Andi Darwis Rangreng, SH, MH menilai keputusan MK tersebut bersifat ganda.Sebab, di satu sisi MK menolak gugatan 3 pemohon lainnya yang ingin mengubah batas usia capres-cawapres kurang dari 40 tahun, dan bahkan putusan tersebut terindikasi putusan yang dikondisikan, putusan yang dikondisikan itu diduga untuk memuluskan jalankan Gibran putra mahkota putra sulung Presiden Jokowi untuk bisa menjadi cawapres mendampingi Bacapres Prabowo.
“Kenapa saya katakan bersifat ganda, di satu sisi MK itu sepakat bahwa usia capres/cawaprees itu open legal policy dan sepenuhnya kewenangan pembentuk undang-undang, tapi dalam perkara (nomor) 90 ini mahkamah konstitusi menambahkan frasa yang sebenarnya tidak mengukuhkan usia 40 tapi masih dibuka ruang di bawah usia 40 pun boleh, sepanjang pernah atau sedang menduduki jabatan kepala daerah baik bupati atau wali kota atau jabatan lain yang dipilih melalui pemilihan umum (pemilu), sehingga aneh saya melihat, ada sisi keanehan daripada putusan mahkamah konstitusi ini,” ujar Andi Darwis Ranggreng, SH, MH pengacara publik kepada awak media, Jumat, 20/10/2023 di Jakarta
Menurut Andi dalam perkara ini, MK justru mengambil peran DPR dengan mengubah syarat umur capres-cawapres yang semestinya ini merupakan ranah kewenangan pembentuk UU. MK menjadi tidak konsisten dengan putusan-putusan sebelumnya, selain itu putusan MK tersebut terbentur dengan putusan yang sudah terpratri pada putusan KPU tentang persyaratan Capres-Cawapres, sehingga dapat dikatakan putusan MK tersebut dengan peraturan KPU beda jukdis, karena putusan MK merupakan jawaban dari uji materil dari pemohon, sedangkan peraturan KPU tersebut sudah mutlak betul-betul disetujui oleh para stakeholder dan juga di sepakati oleh DPR maupun instansi terkait.
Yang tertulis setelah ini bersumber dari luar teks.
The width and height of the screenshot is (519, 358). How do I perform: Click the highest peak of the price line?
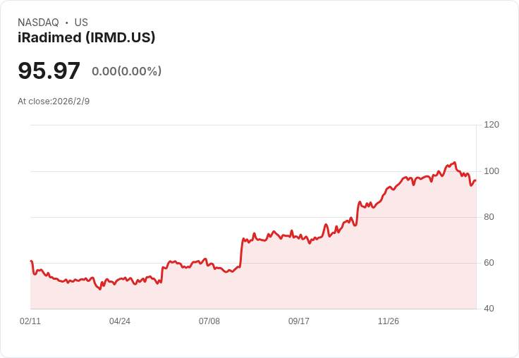(455, 163)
“Dengan demikian secara yuridis putusan MK tidak bisa diberlakukan, kalau toh bisa dipaksakan untuk dilaksanakan putusan tersebut, KPU harus melakukan perubahan peraturan yang mengacu pada Undang-Undang Pemilu, sedangkan untuk merubah Undang-Undang tersebut adalah kewenangan DPR, sedangkan saat ini, waktunya tidak memungkinkan merubah Undang-Undang tersebut, karena sudah mendekati pemilu.”tukas Andi Darwis Rangreng, SH, MH.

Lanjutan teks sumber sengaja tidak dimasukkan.